Wir knipsten Fotos was das Zeug hielt und suchten uns dann einen Platz um die hungrigen Mägen zu füllen. Ein Pub sollte es sein und es herrschte reger Betrieb. Das Essen schmeckte super und war typisch ungesund amerikanisch.

Vom vielen Laufen waren wir super müde und fuhren mit der Subway zurück zum Hostel. Berni ist allein in eine Bar gezogen, aber wir zogen lieber ins Bett.
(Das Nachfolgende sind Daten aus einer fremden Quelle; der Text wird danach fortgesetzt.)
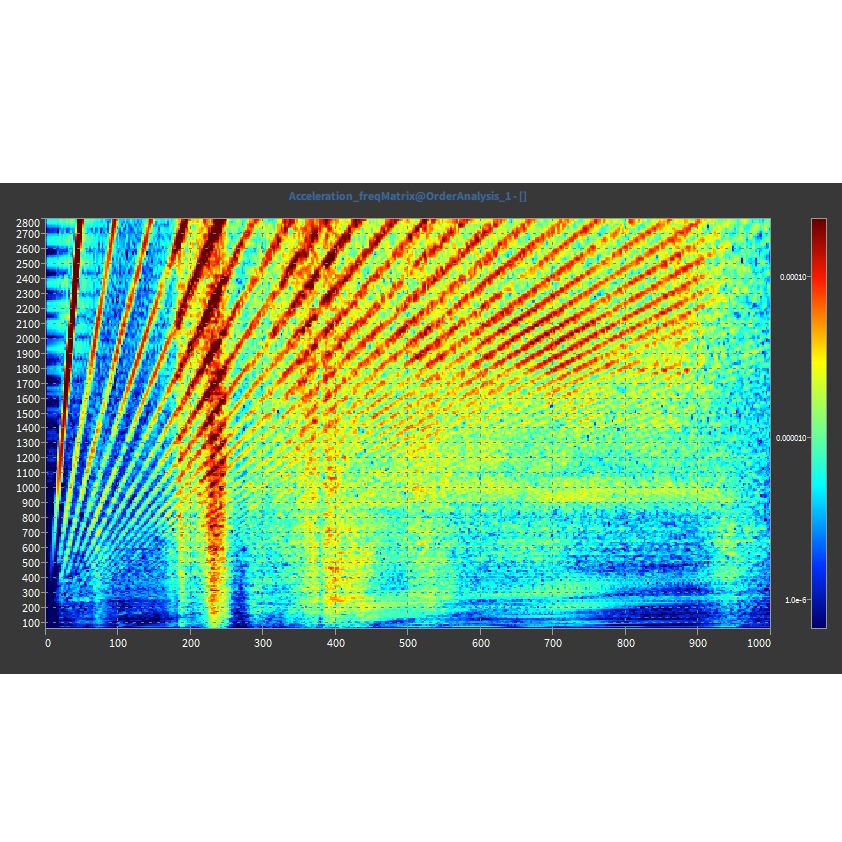Image resolution: width=842 pixels, height=842 pixels.
Task: Click the Acceleration_freqMatrix@OrderAnalysis_1 plot title
Action: [x=407, y=196]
Liebe Grüße aus der hammer Stadt New York

Nadine

History of 9/11 and amazing New York

Freitag, 19.05.2017

Hello Big Apple – The world is a village

Nachts war es so heiß und stickig im Zimmer, dass keiner von uns durchschlafen konnte. Alle paar Stunden wachte ich auf und um halb 8 konnte ich gar nicht mehr schlafen. Auch Vroni und Berni waren schon auf den Beinen. Es hatte keine Klimaanlage und selbst draußen war es zu warm, sodass lüften nichts brachte.

Um 10 machten wir uns also auf um endlich den Big Apple zu erkunden. Wir waren alle aufgeregt, was uns wohl erwarten würde.

Das Wetter war total auf unserer Seite, es strahlte die Sonne, der Himmel war blau und es hatte 33 Grad. Schon schnell floss uns der Schweiß runter und es ist extrem stickig.

Unterwegs setzten wir uns in einen Imbiss, frühstückten was und dann ging`s zur Tram. Man muss schon sagen, dass hier alles ziemlich runter geratzt ist. Die Tram-Haltestelle erinnert mehr an einen Horrorfilm. Es ist sehr dunkel, dreckig, stinkt und Bettler lungern herum. Für 20$ kauften wir eine Prepaid-Bahnkarte. Das System für was man welche Karte braucht, verstanden wir nicht und das ziemlich unersichtlich und kompliziert.

Es gibt keine Anzeigen an den Gleisen und man muss sich überraschen lassen, wann die Bahn kommt. Es gibt zwei Richtungen: Uptown und Downtown. Die Züge sind ebenfalls sehr alt, runter gekommen und machen einen ohrenbetäubenden Lärm. Irgendwie ist das aber Retro und auch cool.

Trotzdem brachte uns das uralte Ding an unser Ziel. Zum Glück war in der Subway fast nichts los.

Es ist ein unbeschreibliches Gefühl, das erste Mal vor der Skyline von New York zu stehen. Irgendwie fühlte sich das alles so surreal an. Der Blick auf diese gigantischen Wolkenkratzer und das erste Bild vom One World Trade Center (neues World Trade Center). Wir kamen aus dem Staunen nicht mehr heraus und waren total geflashed vom „ersten Eindruck“ von der Weltstadt New York.